Even before business finance funding options became more limited recently, construction loans were generally considered to be riskier than other commercial financing by most lenders. For a commercial lender, the most significant risk factors for commercial construction financing usually include the following: (1) until the new building is completed, a commercial property cannot produce income to repay a loan; (2) a substantial risk factor is the possibility for contractor liens; and (3) many commercial construction projects take more time to complete than originally projected and/or exceed initial cost estimates. Of these factors, the risk of potential contractor liens appears to be a particular concern for commercial lenders because of the deteriorating health of the construction industry. In any event, current delinquencies in loan payments for commercial construction financing are running well above normal.

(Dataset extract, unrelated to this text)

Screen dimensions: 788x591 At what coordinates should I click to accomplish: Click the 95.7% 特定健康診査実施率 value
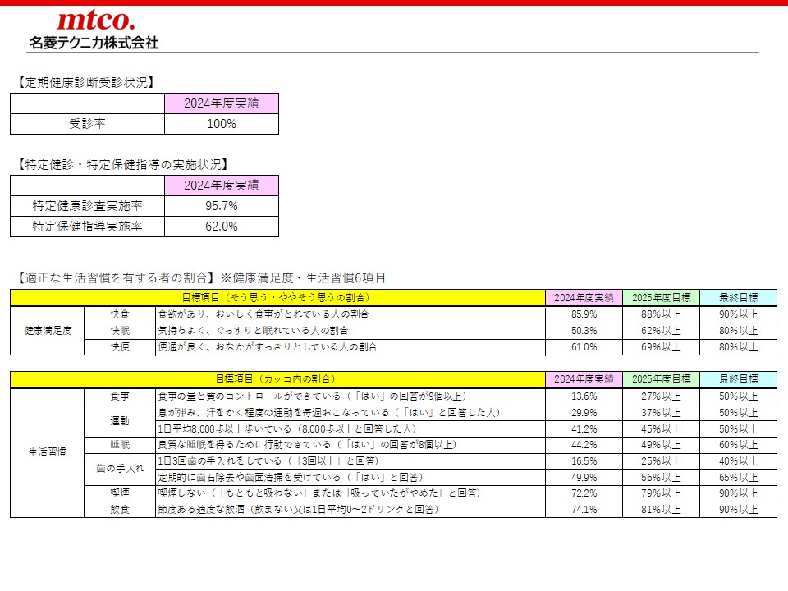click(x=221, y=206)
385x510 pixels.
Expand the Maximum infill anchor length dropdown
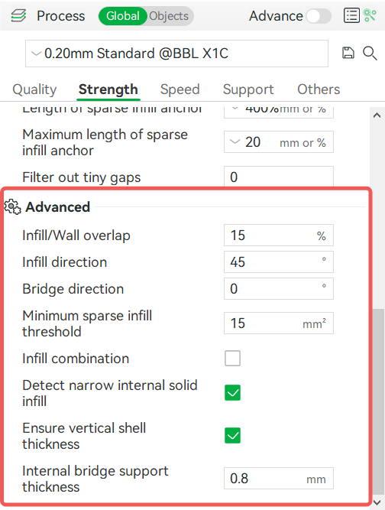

Construction financing for homebuilders has always been viewed separately by lenders because the eventual owners of single-family homes are individuals rather than businesses. From a commercial lending perspective, it is likely that the current difficulties seen in residential construction are indirectly impacting the availability of construction funding for commercial properties because the potential for contractor liens incurred during residential projects can quickly reduce the financial stability of contractors involved in both residential and commercial construction projects. This is a further reason why lenders are increasingly focusing on the risk of contractor liens as a rationale for providing less construction financing.

The feasibility of real estate investments has traditionally included an enduring theme of “location, location and location” which reflects the importance of a specific locale for investing. This is still an important factor when lenders evaluate the prospects for commercial real estate loans involving both existing commercial properties and new construction. A lender is likely to be most comfortable with a stable to growing revenue stream for a business which will in turn result in a stable to growing property valuation, thus preserving collateral for the commercial mortgage loan.

For the first time in several years, however, we are generally seeing widespread reductions in both residential and commercial property values throughout much of the United States, with some areas of the country exhibiting more volatility than others. A severe recession will result in decreasing income for many businesses over an extended period of time, and it is very difficult for either lenders or borrowers to project when this downward trend will reverse.

Given the difficulty of arranging financing based on location, using non-local lenders can be a practical solution for commercial financing involving both existing commercial properties and new construction. Small business owners should seek straightforward advice from a commercial loans expert who can provide effective strategies for changing and difficult business finance funding situations, especially in light of the challenging commercial borrowing climate prevailing currently.